> **WHAT TO WORK ON**: Output each of the entries exactly, skipping every picture they contain.

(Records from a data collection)
◆ ◆ ◆

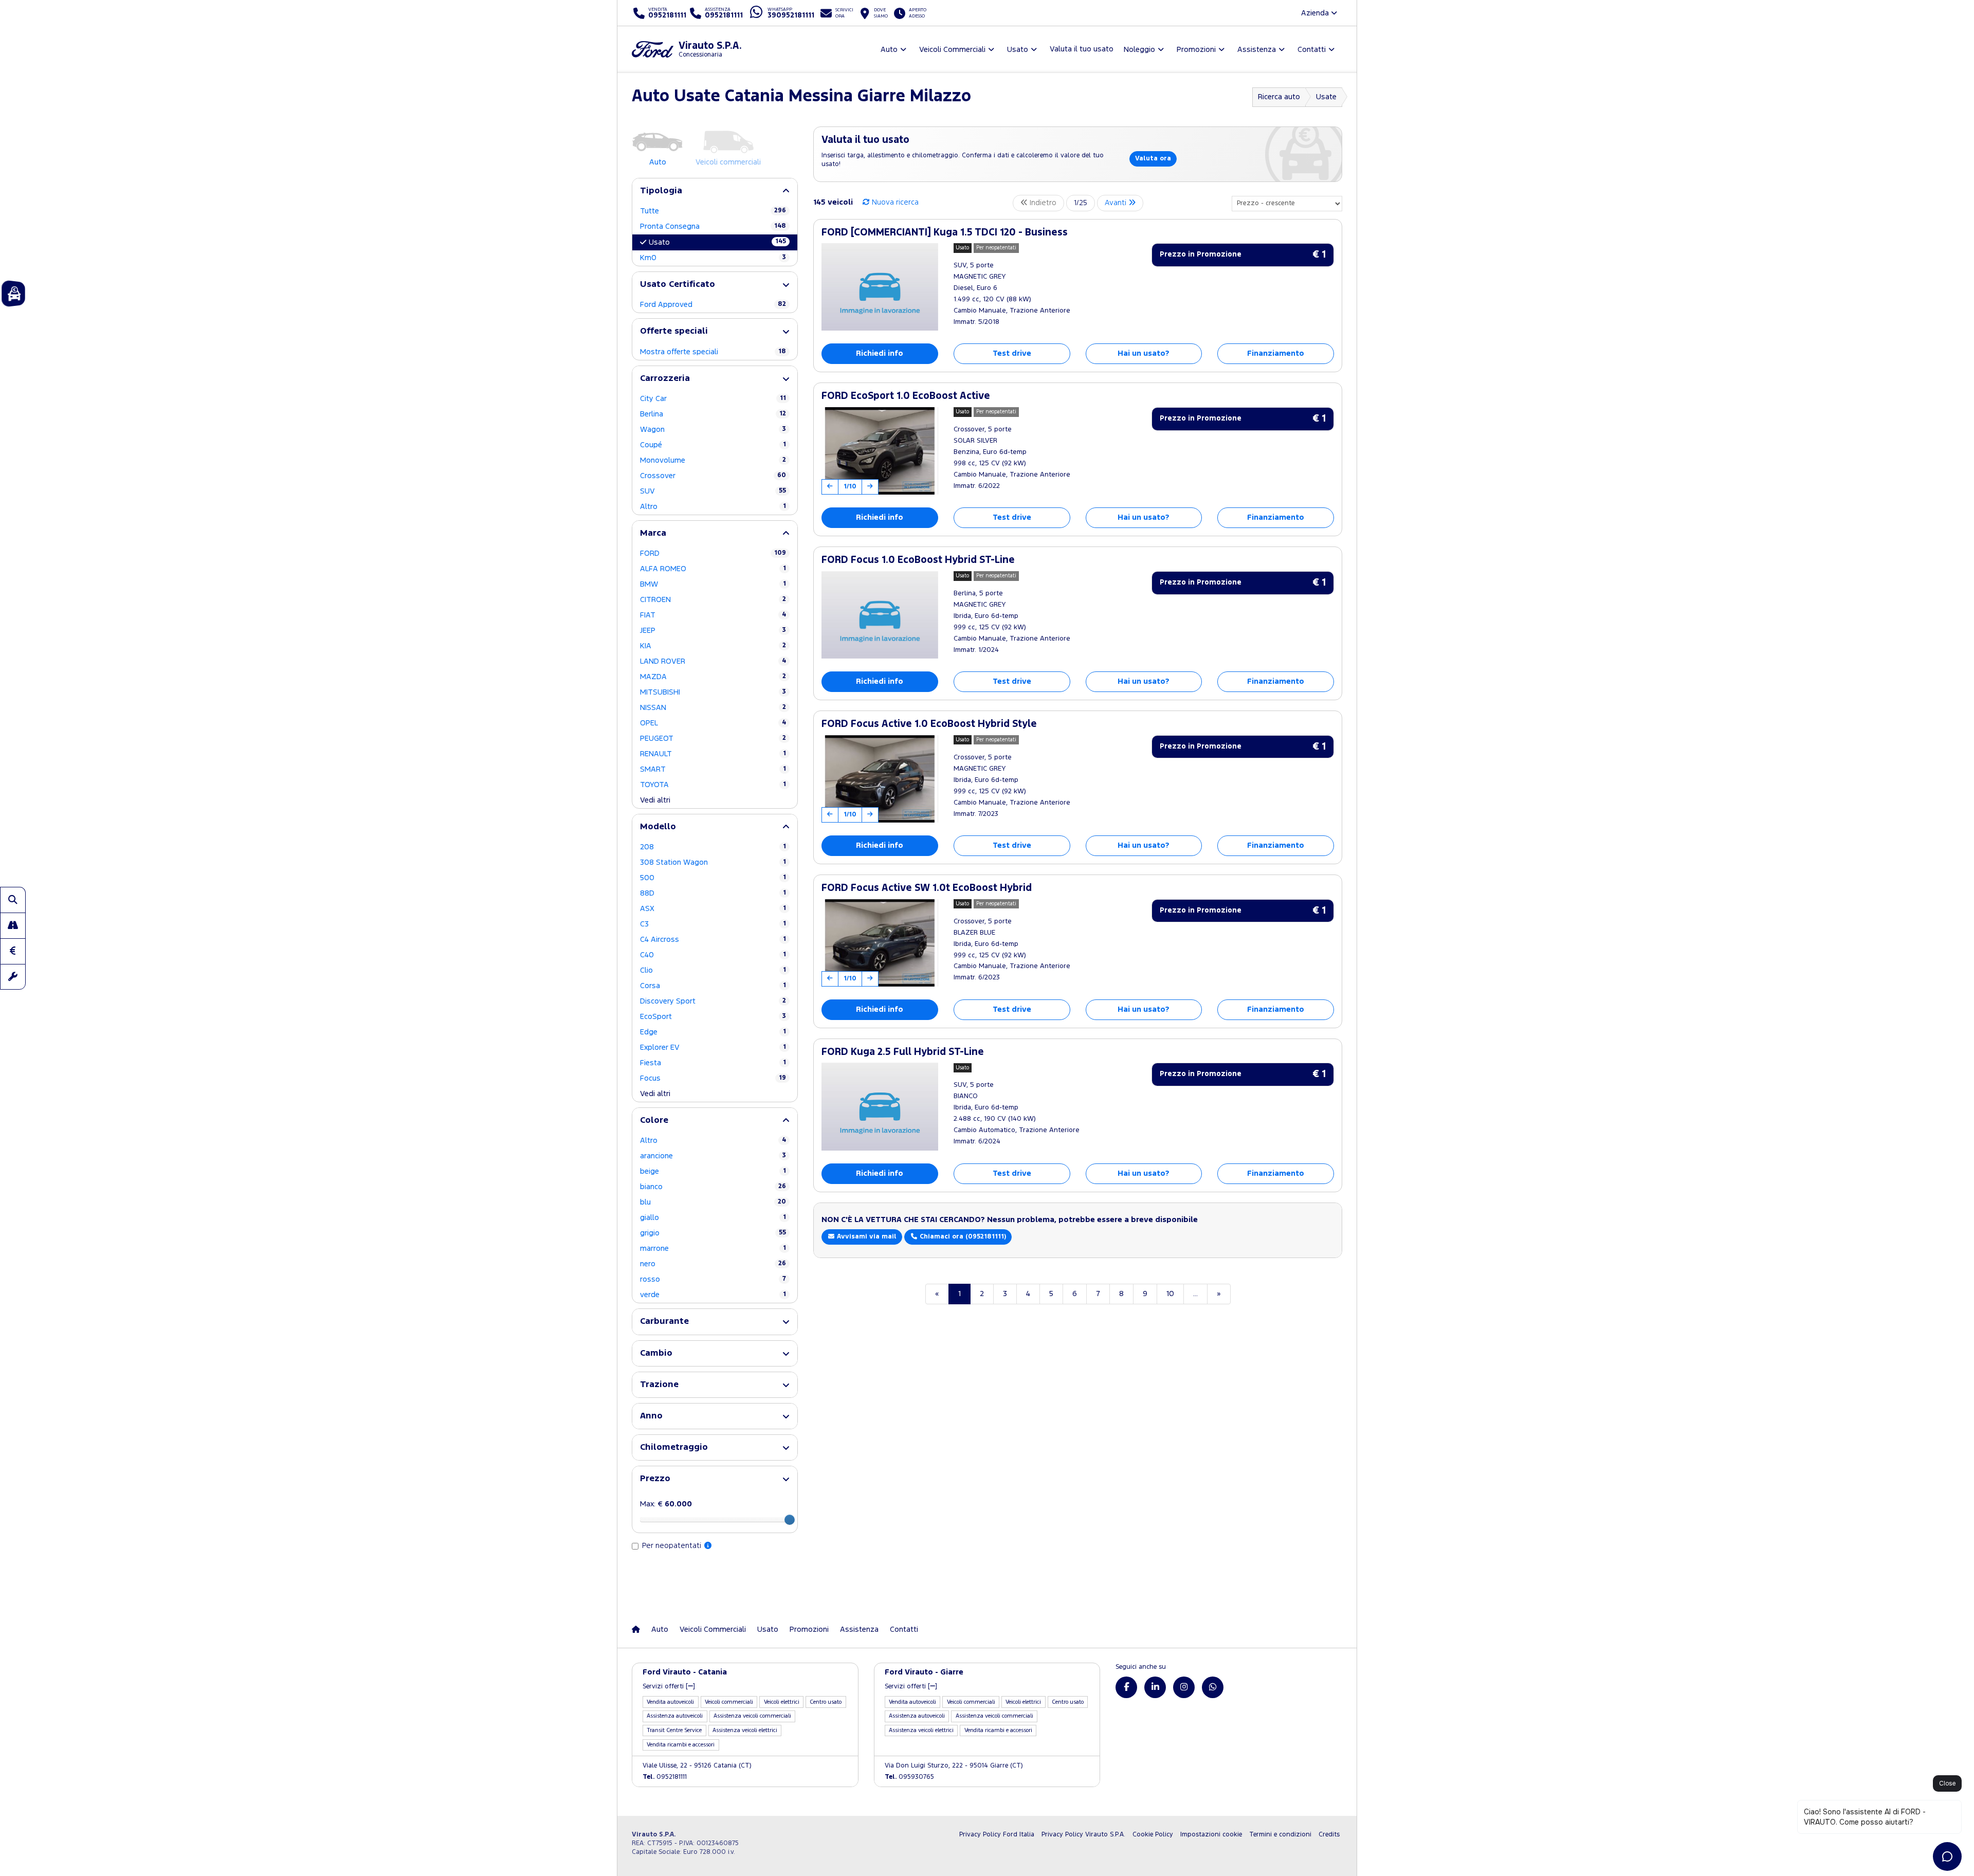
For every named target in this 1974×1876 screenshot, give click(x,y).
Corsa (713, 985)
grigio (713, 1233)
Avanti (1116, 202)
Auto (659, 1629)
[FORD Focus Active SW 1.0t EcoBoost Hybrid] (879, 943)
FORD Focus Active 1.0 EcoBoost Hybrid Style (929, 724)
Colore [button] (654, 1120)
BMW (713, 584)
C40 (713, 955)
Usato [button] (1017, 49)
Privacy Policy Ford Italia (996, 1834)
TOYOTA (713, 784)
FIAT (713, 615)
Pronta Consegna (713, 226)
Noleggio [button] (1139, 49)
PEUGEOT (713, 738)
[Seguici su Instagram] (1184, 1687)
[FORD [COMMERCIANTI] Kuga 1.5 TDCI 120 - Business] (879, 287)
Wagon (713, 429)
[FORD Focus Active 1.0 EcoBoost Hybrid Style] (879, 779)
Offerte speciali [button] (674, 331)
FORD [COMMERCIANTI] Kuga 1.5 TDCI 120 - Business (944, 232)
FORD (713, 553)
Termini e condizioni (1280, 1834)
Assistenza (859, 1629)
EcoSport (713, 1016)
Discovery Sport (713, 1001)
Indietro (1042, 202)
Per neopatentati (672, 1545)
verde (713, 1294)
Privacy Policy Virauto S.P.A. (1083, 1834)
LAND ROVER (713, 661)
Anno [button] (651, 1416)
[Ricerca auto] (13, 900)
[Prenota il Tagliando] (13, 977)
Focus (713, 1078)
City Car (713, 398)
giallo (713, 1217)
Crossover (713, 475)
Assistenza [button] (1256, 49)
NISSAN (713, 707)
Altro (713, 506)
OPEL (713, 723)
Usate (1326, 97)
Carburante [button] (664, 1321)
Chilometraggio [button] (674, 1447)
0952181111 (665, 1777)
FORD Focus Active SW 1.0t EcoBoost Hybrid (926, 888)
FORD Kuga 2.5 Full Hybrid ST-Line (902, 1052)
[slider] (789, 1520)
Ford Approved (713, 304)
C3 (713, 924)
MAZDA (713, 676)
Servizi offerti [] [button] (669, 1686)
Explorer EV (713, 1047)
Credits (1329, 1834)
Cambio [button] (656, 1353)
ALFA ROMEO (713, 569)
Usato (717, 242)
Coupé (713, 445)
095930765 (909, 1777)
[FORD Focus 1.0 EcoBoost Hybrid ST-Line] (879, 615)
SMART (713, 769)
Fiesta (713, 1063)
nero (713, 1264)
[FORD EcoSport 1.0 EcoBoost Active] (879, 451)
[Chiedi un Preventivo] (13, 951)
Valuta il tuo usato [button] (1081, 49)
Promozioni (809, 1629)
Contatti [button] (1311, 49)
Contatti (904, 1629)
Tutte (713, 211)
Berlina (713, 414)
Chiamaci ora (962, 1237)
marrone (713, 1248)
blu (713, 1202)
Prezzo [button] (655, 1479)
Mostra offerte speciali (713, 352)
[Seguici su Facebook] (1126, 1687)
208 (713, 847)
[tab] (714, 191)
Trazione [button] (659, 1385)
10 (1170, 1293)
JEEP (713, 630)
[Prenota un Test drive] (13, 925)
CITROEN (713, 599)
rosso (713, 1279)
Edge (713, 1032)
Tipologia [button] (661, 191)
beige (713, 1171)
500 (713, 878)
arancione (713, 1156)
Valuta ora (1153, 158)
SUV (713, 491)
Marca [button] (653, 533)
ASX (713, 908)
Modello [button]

◆ ◆ ◆

> **OUTPUT FOR THIS TASK**:
For every named target in this 1974×1876 screenshot, give click(x,y).
Corsa (713, 985)
grigio (713, 1233)
Avanti (1116, 202)
Auto (659, 1629)
[FORD Focus Active SW 1.0t EcoBoost Hybrid] (879, 943)
FORD Focus Active 1.0 EcoBoost Hybrid Style (929, 724)
Colore [button] (654, 1120)
BMW (713, 584)
C40 (713, 955)
Usato [button] (1017, 49)
Privacy Policy Ford Italia (996, 1834)
TOYOTA (713, 784)
FIAT (713, 615)
Pronta Consegna (713, 226)
Noleggio [button] (1139, 49)
PEUGEOT (713, 738)
[Seguici su Instagram] (1184, 1687)
[FORD [COMMERCIANTI] Kuga 1.5 TDCI 120 - Business] (879, 287)
Wagon (713, 429)
[FORD Focus Active 1.0 EcoBoost Hybrid Style] (879, 779)
Offerte speciali [button] (674, 331)
FORD [COMMERCIANTI] Kuga 1.5 TDCI 120 - Business (944, 232)
FORD (713, 553)
Termini e condizioni (1280, 1834)
Assistenza (859, 1629)
EcoSport (713, 1016)
Discovery Sport (713, 1001)
Indietro (1042, 202)
Per neopatentati (672, 1545)
verde (713, 1294)
Privacy Policy Virauto S.P.A. (1083, 1834)
LAND ROVER (713, 661)
Anno [button] (651, 1416)
[Ricerca auto] (13, 900)
[Prenota il Tagliando] (13, 977)
Focus (713, 1078)
City Car (713, 398)
giallo (713, 1217)
Crossover (713, 475)
Assistenza [button] (1256, 49)
NISSAN (713, 707)
Altro (713, 506)
OPEL (713, 723)
Usate (1326, 97)
Carburante [button] (664, 1321)
Chilometraggio [button] (674, 1447)
0952181111 (665, 1777)
FORD Focus Active SW 1.0t EcoBoost Hybrid (926, 888)
FORD Kuga 2.5 Full Hybrid ST-Line (902, 1052)
[slider] (789, 1520)
Ford Approved (713, 304)
C3 (713, 924)
MAZDA (713, 676)
Servizi offerti [] [button] (669, 1686)
Explorer EV (713, 1047)
Credits (1329, 1834)
Cambio [button] (656, 1353)
ALFA ROMEO (713, 569)
Usato (717, 242)
Coupé (713, 445)
095930765 (909, 1777)
[FORD Focus 1.0 EcoBoost Hybrid ST-Line] (879, 615)
SMART (713, 769)
Fiesta (713, 1063)
nero (713, 1264)
[FORD EcoSport 1.0 EcoBoost Active] (879, 451)
[Chiedi un Preventivo] (13, 951)
Valuta il tuo usato [button] (1081, 49)
Promozioni (809, 1629)
Contatti [button] (1311, 49)
Contatti (904, 1629)
Tutte (713, 211)
Berlina (713, 414)
Chiamaci ora (962, 1237)
marrone (713, 1248)
blu (713, 1202)
Prezzo [button] (655, 1479)
Mostra offerte speciali (713, 352)
[Seguici su Facebook] (1126, 1687)
208 (713, 847)
[tab] (714, 191)
Trazione [button] (659, 1385)
10 (1170, 1293)
JEEP (713, 630)
[Prenota un Test drive] (13, 925)
CITROEN (713, 599)
rosso (713, 1279)
Edge (713, 1032)
Tipologia [button] (661, 191)
beige (713, 1171)
500 (713, 878)
arancione (713, 1156)
Valuta ora (1153, 158)
SUV (713, 491)
Marca [button] (653, 533)
ASX (713, 908)
Modello [button]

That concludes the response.